Each day the Research staff takes a look at recently released economic indicators, addressing what these indicators mean for REALTORS® and their clients. Today’s update highlights mortgage purchase applications and the producer price index.

  • Mortgage applications reversed the downward slide of the past few weeks, to rise 6.3 percent on a seasonally adjusted basis, for the week ending September 9.  The data provides an adjustment for the Labor Day holiday.
  • Purchases increased 7.0 percent, with refinancings gaining 6.0 percent.
  • Interest rates on 30-year fixed mortgages also continued to decline from 4.23 to 4.17 percent.
  • Cash purchases—which account for 30 percent of transactions—were not captured in the data.
  • The Census Bureau’s monthly advance report of retail sales registered no change for August. Retail sales were up 7.2 percent from August 2010.
  • The Producer Price Index released by the Bureau of Labor Statistics was also unchanged in August. Looking at core prices, those for goods other than those for food and energy, the trend has been modestly rising at 0.1 percent.

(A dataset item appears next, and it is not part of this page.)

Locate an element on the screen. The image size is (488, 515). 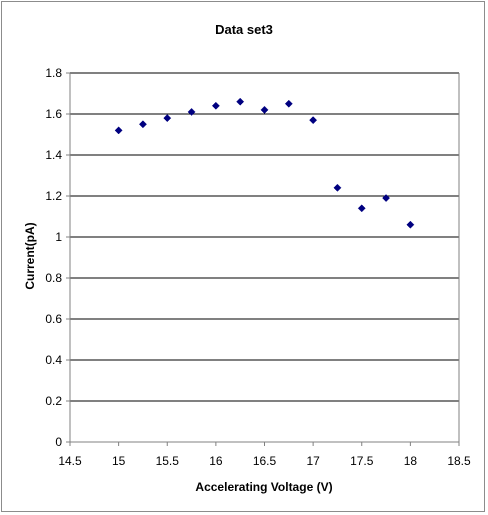
x-tick-label: 14.5 is located at coordinates (70, 461).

  • Despite some respite in produce prices in August, prices are still higher by 6.5 percent from one year ago and have been consistently rising faster than consumer price inflation in the past 2 years.
  • These indicators point to a slight improvement to the outlook.  NAR estimates that the current quarter GDP is probably growing at near 2 percent, which would be an improvement from less than 1 percent growth in the first half of the year.